The safer way to do it for lesser mortals is to float down a river with the rainforest on both sides. The Kinabatangan River is wide, muddy coloured , and appeared o have fast current. However the boatman took us in to the Menanggul River, a tributary which had dark black water, a completely different type. The reason escaped me; unfortunately our boatman could speak only very basic English, so that it was difficult to conduct a complete conversation with him.
This river was narrow, about 100 feet wide in most parts, the forest closed down on us immediately. At places we saw that trees had fallen into the water and partially narrowed the channel. The feeling of floating down this primeval forest is indescribable. There is still silence, broken suddenly by a rustle that startles you until you see a red leaf monkey peering down at you.
The principal attraction is, of course the Orang Utan. The nonsense rhymes of Sukumar Ray suddenly run irreverently in my mind :” Holde Sabuj Orang Utan” and as soon as I recite them to myself, there they are; a family foraging in the heights of a tree, deliberately crossing from one branch to another. We have already seen them in Sepilok, but seeing them in the absolute wild is a thrill of another order.
The Proboscis monkeys are commoner; they are the champions of primate acrobatics. They appear to be showing off as they jump from a branch, apparently heading for disaster, when at just the nick of time, they grab another and leap off in another direction. But the crowning event was when just ahead of us a family of proboscis monkeys leaped off the braches of a tree on the left bank and swam to the other bank and just as quickly leaped up to the safe branches of another tree. The most amusing was one little chap who jumped, but grabbed a branch just in time to prevent a plunge into the river and sat chattering to itself when all his companions had crossed over. Other monkeys admonished him from the other side until he finally made the plunge, emerging triumphantly on the other side. I felt like applauding.

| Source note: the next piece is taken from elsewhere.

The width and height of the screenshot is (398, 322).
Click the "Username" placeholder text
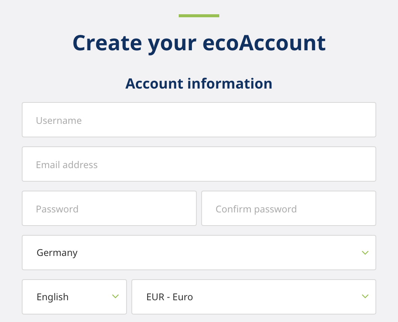[x=59, y=120]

A little later we found that the poor monkey had every reason to be circumspect. A crocodile nosed its way down the river, looking for all the world like a log of wood. I was reminded of one memorable bath in the Mahanada River at theSsatkosia Gorge Sanctuary with gharials visible within easy reach. Gharials don’t attack men, though sometimes, they forget that. But crocs are dangerous and can cause much disaster in riverine communities.

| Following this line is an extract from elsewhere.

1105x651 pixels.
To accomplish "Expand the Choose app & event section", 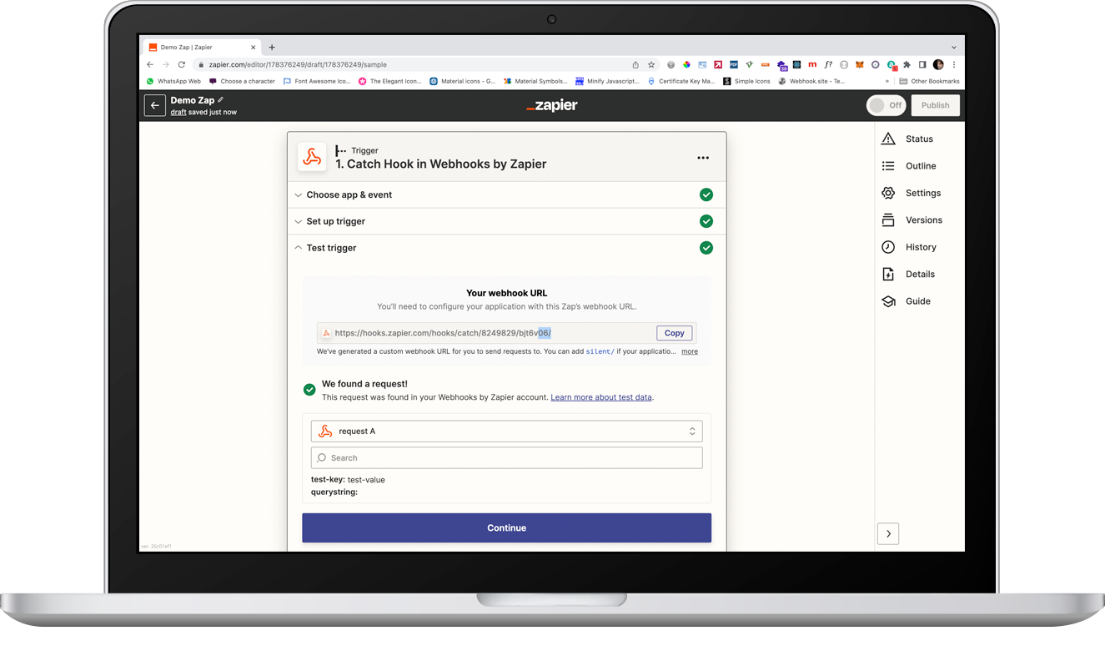I will point(349,194).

The forests are alive with birds; we saw the pied and the rhinoceros hornbill, as well as myriad forest species which I could not really identify. It is difficult to identify species unless you can take a good picture and scrutinize it later. However there were Kingfishers galore including several not found in India and a lovely and huge darter bird which flew ahead of us, as if leading the party.
The river cruise lasted four hours, but it was much too little. We were staying at Sandakan, so there was a long ride back. Back to the Kinabatangan and finally back to our hotel late at night.